A metà febbraio, dunque, è giunta la proposta di Francia e Germania: trasferire in Italia sì la terza sede centrale, ma lasciando chimica e metallurgia a Monaco di Baviera, e a Parigi quella quota di brevetti farmaceutici dotati di SPC (certificato di protezione supplementare: in pratica, un certificato che prolunga la protezione brevettuale di un farmaco per consentirgli di recuperare i guadagni “persi” nel tempo trascorso tra il deposito della domanda di brevetto e l’effettiva messa in commercio). In altri termini, almeno il 90% dei farmaci che hanno avuto successo sul mercato. All’Italia resterebbero, così, brevetti sui medicinali senza SPC (poche ed economicamente poco interessanti) e il biotech non farmaceutico.
Non se ne parla. Controproposta italiana (sinora accolta freddamente): nessun problema per la metallurgia a Monaco. Ma ci teniamo la chimica (che alla farmaceutica è legata) e a Parigi solo la quota di brevetti farmaceutici con SPC dove non sia in dciscussione la validità o la contraffazione del corrispondente brevetto di base. In pratica, troviamo un accordo. Il dossier è infatti all’attenzione di tre ministeri (Esteri, Imprese e Made in Italy e Giustizia). E ciascun ministro si è sinora mosso in questa direzione. Ma ieri il Guardasigilli Carlo Nordio – anche per competenza di materia – ha scritto agli omologhi francese (Eric Dupond-Moretti) e tedesco (Marco Buschmann) per tenere il punto sulla posizione italiana.
In ogni caso, al di là di quale sarà il perimetro definitivo, ci sono due questioni.
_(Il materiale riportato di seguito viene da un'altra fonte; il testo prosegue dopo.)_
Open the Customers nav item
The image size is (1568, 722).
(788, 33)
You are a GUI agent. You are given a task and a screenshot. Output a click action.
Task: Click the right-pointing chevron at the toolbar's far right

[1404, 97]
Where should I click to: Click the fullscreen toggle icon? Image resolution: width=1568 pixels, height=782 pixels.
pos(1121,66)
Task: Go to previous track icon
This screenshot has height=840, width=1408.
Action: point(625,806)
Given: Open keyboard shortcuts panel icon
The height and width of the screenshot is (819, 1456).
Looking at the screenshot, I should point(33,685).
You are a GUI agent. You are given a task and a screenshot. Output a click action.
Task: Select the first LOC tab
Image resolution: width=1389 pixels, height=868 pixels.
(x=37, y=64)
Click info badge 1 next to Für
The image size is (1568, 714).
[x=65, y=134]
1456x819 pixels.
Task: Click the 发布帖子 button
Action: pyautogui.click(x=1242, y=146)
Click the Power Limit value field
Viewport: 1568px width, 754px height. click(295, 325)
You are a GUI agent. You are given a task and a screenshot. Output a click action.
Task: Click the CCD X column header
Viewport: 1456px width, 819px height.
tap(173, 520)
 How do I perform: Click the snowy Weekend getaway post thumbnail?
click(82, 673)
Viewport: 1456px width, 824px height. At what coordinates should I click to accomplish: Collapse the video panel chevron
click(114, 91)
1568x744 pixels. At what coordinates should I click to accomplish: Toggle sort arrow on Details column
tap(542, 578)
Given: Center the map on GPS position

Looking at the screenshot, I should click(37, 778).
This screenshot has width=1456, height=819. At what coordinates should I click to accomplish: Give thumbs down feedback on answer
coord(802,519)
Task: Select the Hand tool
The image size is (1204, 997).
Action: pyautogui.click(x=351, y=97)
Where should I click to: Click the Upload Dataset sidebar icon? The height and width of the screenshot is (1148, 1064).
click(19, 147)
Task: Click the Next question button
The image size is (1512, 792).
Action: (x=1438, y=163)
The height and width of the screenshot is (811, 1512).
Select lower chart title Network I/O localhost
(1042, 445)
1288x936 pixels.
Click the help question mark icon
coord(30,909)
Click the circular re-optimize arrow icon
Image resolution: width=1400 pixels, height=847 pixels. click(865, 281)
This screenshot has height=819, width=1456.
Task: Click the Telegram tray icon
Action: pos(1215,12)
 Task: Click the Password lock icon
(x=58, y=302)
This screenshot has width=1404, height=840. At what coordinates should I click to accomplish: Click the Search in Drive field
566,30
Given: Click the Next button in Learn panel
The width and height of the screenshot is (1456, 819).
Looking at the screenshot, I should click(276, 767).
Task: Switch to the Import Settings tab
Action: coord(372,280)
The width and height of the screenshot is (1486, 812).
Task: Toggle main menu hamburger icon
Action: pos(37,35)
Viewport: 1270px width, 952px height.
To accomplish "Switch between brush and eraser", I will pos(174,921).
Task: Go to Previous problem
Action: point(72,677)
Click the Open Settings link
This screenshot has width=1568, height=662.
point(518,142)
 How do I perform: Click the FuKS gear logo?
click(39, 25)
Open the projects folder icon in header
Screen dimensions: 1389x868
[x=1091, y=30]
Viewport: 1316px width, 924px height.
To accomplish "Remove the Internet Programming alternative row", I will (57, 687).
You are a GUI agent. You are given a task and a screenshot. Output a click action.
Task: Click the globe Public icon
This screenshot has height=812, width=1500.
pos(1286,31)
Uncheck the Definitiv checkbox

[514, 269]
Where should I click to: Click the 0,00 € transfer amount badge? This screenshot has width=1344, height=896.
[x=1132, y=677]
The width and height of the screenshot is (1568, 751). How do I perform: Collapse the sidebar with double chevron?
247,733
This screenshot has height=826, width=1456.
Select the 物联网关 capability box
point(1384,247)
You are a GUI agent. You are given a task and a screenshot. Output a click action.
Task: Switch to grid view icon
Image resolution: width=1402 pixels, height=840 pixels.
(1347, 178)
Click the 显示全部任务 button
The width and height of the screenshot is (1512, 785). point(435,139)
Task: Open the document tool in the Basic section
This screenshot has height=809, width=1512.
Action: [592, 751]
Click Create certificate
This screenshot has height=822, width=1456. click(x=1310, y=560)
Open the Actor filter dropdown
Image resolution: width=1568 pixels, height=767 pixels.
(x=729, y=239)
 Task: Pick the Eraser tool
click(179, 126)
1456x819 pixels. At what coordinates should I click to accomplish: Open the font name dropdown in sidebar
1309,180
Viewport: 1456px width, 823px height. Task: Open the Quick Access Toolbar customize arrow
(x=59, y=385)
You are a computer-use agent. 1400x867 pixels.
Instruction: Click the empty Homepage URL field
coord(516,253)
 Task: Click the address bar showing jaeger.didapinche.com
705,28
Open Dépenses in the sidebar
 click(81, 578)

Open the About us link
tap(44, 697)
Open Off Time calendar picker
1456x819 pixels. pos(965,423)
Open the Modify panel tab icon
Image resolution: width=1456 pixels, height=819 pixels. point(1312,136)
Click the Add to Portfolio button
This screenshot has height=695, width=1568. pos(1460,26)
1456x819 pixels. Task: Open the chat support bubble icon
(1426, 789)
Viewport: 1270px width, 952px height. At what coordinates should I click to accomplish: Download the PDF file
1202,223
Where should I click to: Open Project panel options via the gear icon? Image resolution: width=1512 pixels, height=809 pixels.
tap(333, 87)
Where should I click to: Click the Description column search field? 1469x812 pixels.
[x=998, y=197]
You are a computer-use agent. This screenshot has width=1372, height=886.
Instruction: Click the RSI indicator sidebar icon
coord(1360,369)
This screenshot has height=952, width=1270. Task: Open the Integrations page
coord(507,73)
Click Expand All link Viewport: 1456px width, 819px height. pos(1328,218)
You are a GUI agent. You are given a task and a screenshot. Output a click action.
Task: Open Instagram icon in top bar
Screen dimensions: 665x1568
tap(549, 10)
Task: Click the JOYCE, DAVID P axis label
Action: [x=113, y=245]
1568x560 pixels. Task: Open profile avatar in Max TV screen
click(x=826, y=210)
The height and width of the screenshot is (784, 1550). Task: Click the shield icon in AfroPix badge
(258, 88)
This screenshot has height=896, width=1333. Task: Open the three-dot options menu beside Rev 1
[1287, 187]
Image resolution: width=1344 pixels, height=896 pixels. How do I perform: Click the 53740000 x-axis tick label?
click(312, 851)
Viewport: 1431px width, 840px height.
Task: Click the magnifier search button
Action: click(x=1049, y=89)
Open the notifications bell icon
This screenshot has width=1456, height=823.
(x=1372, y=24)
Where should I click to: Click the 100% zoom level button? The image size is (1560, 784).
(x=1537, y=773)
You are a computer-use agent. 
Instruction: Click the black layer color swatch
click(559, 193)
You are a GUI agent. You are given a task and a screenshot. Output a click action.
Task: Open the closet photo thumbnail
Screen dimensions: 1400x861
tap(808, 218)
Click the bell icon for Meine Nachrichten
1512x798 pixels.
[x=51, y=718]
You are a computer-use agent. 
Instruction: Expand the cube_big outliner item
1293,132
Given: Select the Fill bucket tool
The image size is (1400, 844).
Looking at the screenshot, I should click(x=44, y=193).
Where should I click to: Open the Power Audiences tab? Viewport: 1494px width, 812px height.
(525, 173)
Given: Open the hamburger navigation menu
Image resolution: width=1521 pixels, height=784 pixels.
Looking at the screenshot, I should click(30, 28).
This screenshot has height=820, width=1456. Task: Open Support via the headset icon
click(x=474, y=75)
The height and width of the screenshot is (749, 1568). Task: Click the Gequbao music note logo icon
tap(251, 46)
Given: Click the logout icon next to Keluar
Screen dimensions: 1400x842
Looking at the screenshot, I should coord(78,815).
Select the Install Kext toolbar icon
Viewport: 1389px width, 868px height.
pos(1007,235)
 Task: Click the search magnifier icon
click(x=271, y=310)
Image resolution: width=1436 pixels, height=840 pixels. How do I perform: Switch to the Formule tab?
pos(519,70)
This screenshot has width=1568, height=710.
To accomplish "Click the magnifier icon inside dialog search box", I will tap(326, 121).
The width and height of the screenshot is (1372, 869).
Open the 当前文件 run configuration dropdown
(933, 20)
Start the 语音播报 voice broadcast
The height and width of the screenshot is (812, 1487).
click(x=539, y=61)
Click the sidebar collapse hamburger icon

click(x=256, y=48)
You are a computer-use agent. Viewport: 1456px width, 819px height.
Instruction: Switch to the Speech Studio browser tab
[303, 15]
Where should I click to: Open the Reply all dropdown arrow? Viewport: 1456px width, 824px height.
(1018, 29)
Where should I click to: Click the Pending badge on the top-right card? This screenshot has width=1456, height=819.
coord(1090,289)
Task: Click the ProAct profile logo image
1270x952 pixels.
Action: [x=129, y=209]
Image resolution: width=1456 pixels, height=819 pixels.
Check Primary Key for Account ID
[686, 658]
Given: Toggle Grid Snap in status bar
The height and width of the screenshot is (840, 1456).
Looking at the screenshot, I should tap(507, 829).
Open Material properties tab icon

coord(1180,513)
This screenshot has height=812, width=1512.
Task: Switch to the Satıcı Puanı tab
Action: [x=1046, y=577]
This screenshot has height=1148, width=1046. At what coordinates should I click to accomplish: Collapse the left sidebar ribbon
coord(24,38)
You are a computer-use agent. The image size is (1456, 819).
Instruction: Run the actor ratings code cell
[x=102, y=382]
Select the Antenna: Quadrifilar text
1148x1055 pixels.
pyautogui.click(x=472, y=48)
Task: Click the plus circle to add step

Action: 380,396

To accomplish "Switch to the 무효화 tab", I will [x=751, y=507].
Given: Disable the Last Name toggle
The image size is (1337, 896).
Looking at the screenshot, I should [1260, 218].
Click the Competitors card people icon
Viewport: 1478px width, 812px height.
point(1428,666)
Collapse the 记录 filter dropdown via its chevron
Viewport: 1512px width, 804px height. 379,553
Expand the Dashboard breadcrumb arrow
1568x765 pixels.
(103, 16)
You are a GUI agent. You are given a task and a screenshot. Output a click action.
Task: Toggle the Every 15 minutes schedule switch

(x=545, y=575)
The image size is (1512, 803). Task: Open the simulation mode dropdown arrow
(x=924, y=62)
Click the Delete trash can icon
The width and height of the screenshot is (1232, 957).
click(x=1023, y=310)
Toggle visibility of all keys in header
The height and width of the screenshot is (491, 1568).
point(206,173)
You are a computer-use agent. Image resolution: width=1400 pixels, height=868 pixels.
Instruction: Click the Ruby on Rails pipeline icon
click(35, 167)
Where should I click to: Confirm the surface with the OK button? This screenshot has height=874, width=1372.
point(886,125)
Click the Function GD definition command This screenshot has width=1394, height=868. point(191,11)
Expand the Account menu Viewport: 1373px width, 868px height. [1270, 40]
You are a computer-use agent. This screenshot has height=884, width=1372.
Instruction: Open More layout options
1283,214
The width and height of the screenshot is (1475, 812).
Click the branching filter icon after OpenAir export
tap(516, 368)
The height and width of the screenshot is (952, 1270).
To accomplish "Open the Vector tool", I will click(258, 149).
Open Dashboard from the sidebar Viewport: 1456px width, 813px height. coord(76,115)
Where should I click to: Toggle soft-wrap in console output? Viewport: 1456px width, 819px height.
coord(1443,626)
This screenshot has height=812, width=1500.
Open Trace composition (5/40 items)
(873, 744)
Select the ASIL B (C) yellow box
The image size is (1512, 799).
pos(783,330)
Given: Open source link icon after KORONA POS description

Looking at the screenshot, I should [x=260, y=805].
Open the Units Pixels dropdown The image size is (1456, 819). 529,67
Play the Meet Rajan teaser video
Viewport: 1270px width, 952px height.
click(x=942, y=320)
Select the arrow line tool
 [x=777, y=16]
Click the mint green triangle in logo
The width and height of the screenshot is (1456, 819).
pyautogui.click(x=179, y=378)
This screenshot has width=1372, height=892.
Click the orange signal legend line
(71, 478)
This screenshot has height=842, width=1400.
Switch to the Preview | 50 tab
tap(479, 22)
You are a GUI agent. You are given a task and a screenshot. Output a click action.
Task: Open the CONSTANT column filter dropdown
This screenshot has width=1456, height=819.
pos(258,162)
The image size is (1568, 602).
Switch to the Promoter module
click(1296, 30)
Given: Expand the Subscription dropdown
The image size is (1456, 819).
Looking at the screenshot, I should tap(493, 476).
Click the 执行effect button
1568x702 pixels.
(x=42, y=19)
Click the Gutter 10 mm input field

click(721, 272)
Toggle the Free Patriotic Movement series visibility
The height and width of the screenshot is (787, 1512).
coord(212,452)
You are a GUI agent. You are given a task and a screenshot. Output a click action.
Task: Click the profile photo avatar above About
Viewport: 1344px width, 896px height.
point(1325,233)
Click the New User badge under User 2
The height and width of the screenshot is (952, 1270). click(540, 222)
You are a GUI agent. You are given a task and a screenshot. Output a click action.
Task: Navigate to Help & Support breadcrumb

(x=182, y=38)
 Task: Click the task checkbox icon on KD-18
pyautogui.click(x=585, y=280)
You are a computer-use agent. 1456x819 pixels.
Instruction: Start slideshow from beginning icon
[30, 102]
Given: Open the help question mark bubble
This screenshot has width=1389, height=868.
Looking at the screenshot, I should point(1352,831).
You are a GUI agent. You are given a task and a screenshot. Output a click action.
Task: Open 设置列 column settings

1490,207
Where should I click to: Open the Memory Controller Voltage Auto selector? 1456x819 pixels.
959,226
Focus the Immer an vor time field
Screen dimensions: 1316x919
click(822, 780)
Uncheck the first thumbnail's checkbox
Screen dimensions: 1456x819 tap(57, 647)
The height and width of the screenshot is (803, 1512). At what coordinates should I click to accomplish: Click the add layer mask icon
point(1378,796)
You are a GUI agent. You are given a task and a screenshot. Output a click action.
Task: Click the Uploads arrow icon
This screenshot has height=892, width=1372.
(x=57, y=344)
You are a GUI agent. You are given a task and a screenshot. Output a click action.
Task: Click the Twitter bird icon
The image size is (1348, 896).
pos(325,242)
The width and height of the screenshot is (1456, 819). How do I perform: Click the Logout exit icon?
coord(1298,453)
Una tecnico-legale e l’altra di opportunità politica ed economica. L’articolo 87 (comma 2) dell’Accordo sul Tribunale (Upca) prevede che l’accordo si possa modificare per adeguarlo a un trattato internazionale in materia di brevetti o al diritto dell’Unione. E la Brexit è un valido motivo per destinare la corte centrale ad altra sede. Ma nulla impone o legittima una revisione anche delle competenze. Peraltro, il trattato, così com è, è stato recepito da tutti i Paesi. Inoltre, il 1° marzo scatterà la fase tecnica-propedeutica (sunset season) all’entrata in funzione di tutte le corti dal 1° giugno e la questione dovrà essere decisa in pochi giorni.
L’Italia sconta una difficoltà di dialogo all’interno della Ue, soprattutto con la Francia. Forzare sino a minacciare l’uscita della seconda manifattura europea (ai vertici proprio della produzione farmaceutica Ue) dal sistema del brevetto unitario europeo non converrebbe a nessuno. Ma portare a casa una “vittoria di Pirro” con una corte centrale “svuotata” di gran parte delle competenze potrebbe addirittura essere più un costo che un vantaggio. Perché il tribunale e il suo funzionamento sono a carico del Paese ospite, ma senza contenziosi di valore, anche i guadagni diretti e l’indotto potrebbero non valere l’investimento.